───── Information provided ─────

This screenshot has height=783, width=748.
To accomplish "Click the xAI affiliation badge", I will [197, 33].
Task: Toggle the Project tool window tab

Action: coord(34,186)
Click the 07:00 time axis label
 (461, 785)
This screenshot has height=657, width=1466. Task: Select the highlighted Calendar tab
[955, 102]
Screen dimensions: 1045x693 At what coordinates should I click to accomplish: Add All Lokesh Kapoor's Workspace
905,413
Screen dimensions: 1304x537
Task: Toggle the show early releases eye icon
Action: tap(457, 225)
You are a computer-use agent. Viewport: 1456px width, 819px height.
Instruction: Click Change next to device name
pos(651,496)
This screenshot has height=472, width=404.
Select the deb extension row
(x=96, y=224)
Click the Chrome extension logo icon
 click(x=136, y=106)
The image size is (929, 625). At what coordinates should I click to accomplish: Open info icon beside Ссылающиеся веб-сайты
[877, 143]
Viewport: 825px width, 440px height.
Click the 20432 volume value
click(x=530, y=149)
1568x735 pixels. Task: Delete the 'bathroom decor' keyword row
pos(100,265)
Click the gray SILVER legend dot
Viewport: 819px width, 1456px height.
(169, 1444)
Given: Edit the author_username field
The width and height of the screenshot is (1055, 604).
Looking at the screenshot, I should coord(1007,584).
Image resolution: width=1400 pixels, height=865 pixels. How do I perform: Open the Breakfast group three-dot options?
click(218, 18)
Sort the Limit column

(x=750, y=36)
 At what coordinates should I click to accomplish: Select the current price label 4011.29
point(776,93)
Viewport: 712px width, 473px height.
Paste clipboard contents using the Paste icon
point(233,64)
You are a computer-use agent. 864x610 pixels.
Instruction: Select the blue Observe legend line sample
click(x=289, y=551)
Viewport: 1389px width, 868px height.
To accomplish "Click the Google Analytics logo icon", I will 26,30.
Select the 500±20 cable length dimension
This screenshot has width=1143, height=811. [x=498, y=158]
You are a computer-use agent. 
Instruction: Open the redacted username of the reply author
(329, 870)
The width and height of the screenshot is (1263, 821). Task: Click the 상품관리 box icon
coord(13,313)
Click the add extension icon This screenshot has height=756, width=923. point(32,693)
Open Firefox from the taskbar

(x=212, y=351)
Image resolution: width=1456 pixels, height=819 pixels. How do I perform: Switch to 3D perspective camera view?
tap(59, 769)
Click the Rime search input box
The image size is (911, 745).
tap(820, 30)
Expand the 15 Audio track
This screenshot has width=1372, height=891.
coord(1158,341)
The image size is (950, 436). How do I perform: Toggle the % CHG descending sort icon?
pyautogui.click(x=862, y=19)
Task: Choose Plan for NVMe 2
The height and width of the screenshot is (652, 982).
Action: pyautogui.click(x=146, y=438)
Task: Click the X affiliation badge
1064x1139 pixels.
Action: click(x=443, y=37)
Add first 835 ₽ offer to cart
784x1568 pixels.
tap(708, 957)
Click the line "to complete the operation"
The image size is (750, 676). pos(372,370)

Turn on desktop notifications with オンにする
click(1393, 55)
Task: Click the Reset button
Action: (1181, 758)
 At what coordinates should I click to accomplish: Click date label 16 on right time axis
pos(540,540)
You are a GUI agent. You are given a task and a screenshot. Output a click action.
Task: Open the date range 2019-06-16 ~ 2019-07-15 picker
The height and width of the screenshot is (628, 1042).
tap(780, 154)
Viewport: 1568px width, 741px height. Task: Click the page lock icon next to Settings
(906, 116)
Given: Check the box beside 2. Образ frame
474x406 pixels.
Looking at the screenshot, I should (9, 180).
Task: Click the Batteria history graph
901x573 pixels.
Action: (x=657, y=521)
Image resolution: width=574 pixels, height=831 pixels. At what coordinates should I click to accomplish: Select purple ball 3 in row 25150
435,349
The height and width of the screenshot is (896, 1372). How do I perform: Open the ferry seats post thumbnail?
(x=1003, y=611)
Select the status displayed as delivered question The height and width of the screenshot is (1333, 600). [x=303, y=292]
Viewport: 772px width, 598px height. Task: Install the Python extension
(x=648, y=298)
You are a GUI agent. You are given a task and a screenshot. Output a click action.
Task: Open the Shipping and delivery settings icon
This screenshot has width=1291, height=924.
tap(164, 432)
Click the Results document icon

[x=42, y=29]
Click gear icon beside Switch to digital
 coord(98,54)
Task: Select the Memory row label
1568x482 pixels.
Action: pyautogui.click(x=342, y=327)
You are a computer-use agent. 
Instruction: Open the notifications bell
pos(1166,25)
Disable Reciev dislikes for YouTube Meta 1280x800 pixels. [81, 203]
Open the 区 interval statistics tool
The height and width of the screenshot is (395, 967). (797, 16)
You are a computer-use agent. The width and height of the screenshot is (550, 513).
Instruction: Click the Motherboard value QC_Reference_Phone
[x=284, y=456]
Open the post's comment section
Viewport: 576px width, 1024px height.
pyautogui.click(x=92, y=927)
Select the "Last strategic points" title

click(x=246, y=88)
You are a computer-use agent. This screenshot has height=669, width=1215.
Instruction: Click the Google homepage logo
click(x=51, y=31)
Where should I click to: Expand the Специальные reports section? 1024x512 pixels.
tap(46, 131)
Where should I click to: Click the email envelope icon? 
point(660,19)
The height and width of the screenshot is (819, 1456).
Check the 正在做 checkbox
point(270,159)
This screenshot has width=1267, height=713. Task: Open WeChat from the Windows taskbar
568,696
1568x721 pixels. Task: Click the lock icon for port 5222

─────

Requirements: Write the lines of the listing from the line with "Task: Choose Plan for NVMe 2" up to and including the line with "The image size is (750, 676). pos(372,370)" as a JSON list of strings, one string per line, leaving out any blank lines.

Problem solution:
[
  "Task: Choose Plan for NVMe 2",
  "The height and width of the screenshot is (652, 982).",
  "Action: pyautogui.click(x=146, y=438)",
  "Task: Click the X affiliation badge",
  "1064x1139 pixels.",
  "Action: click(x=443, y=37)",
  "Add first 835 ₽ offer to cart",
  "784x1568 pixels.",
  "tap(708, 957)",
  "Click the line \"to complete the operation\"",
  "The image size is (750, 676). pos(372,370)"
]